— Seitentext —
════

Vor drei Tagen kehrte ich von meiner jüngsten Feldforschung zurück und hockte mich sofort, konsumverseucht wie ich bin, vor den Fernseher, um Zeit im Bild zu sehen, damit ich informiert bin, obwohl ich informiert bin, dass ich danach ebenso uninformiert bin wie alle Uni-Formierten. Dass du‘s gleich weißt, Volk: Ich berichte von der „Weißen Stadt“. „Wo ist die?“, fragst du. Gut gefragt.

Die „Weiße Stadt“ kommt nämlich nicht einmal im Wikipedia vor. Dabei ist „Die weiße Stadt“ sogar ein Roman von Milo Dor. Wenn etwas im Wikipedia nicht vorkommt, ist es bewusst ausgespart oder nicht von Mainstream-Interesse. Du wirst hoffentlich nicht glauben, Volk, dass im Wikipedia nicht manipuliert wird. Wiki kennt unter „Weiße Stadt“ fast nur Siedlungen. Meine „Weiße Stadt“ ist aber weder eine weiße „Wohnsiedlung“ in Berlin noch eine in Tel Aviv, weder eine „Werksiedlung“ in Oranienburg noch ein Kölner „Siedlungsgebiet“. Sie ist auch nicht die Stadt Minas Tirith vom „Herr der Ringe“. Wo also ist die „Weiße Stadt“?

════

— Gesammelte Daten —
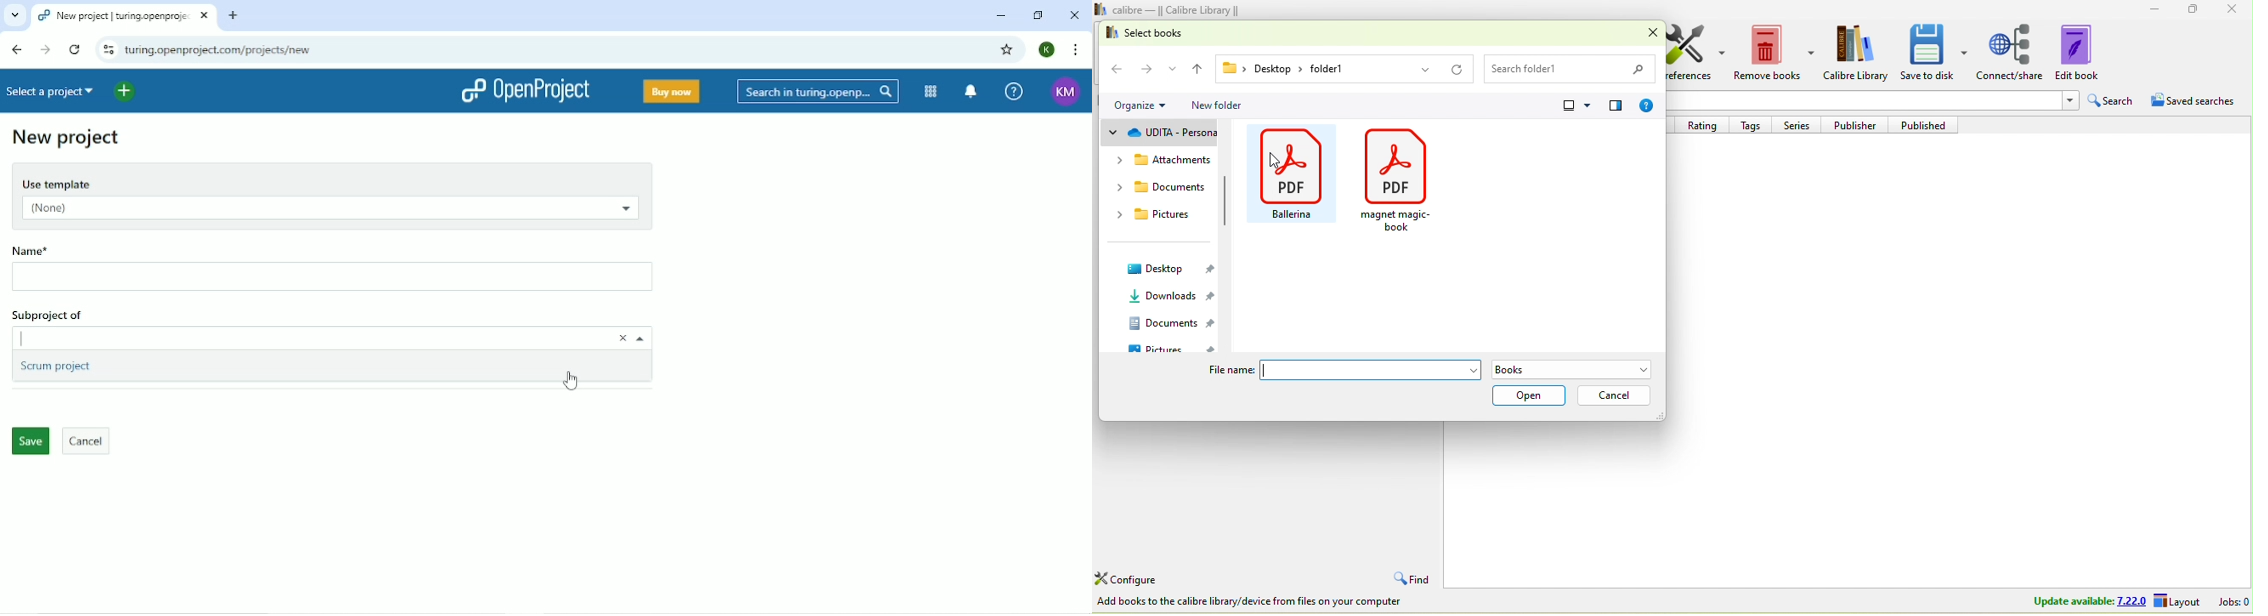 The image size is (2268, 616). What do you see at coordinates (972, 91) in the screenshot?
I see `To notification center` at bounding box center [972, 91].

════

— Ihre Aufgabe —
Fassen Sie den Absatz des Seitentexts, der mit »Die „Weiße Stadt“ kommt nämlich nicht einmal« beginnt, als kurze Stichpunktliste zusammen. Die wesentlichen Aussagen sollen erhalten bleiben.

— Antwort zur Aufgabe —
- Die „Weiße Stadt“ kommt in Wikipedia nicht vor, obwohl es von Milo Dor einen Roman mit dem Titel „Die weiße Stadt“ gibt.
- Was in Wikipedia fehlt, ist laut Text bewusst ausgespart oder nicht von Mainstream-Interesse. Zudem wird unterstellt, dass dort manipuliert wird.
- Unter dem Stichwort „Weiße Stadt“ führt Wikipedia fast nur Siedlungen auf.
- Gemeint ist keine weiße Wohnsiedlung in Berlin oder Tel Aviv. Ebenso wenig ist die Werksiedlung in Oranienburg, das Kölner Siedlungsgebiet oder Minas Tirith aus dem „Herr der Ringe“ gemeint.
- Offen bleibt die Frage, wo die „Weiße Stadt“ liegt.